(RECORDS FOR THIS EXERCISE)

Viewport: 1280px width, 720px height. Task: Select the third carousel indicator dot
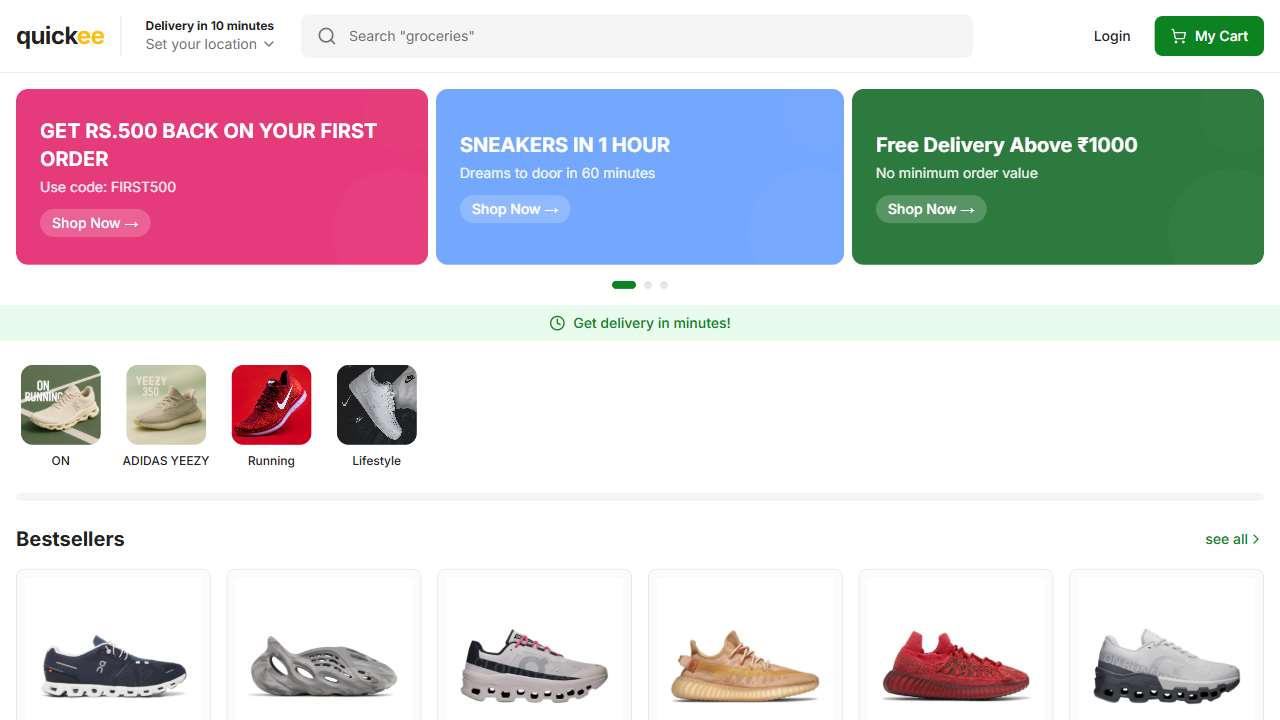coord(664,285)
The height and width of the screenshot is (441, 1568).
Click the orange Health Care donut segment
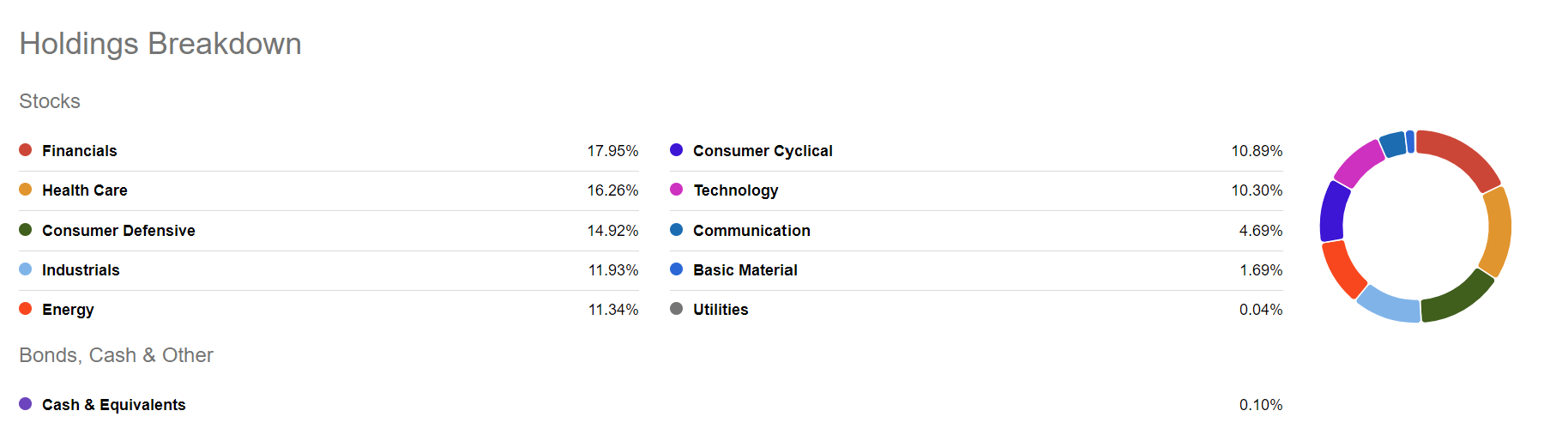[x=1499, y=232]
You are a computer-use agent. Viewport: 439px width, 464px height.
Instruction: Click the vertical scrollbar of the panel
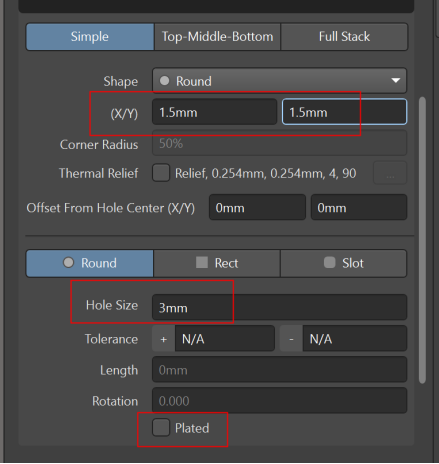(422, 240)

(End RECORDS FOR THIS EXERCISE)

**WHAT TO PRODUCE**
Please repeat every record exactly as it stands, leaving out any pictures.

**RESPONSE TO THE TASK**
Viewport: 1280px width, 720px height. Task: Select the third carousel indicator dot
coord(664,285)
The height and width of the screenshot is (441, 1568).
Click the orange Health Care donut segment
[x=1499, y=232]
You are a computer-use agent. Viewport: 439px width, 464px height.
Instruction: Click the vertical scrollbar of the panel
(422, 240)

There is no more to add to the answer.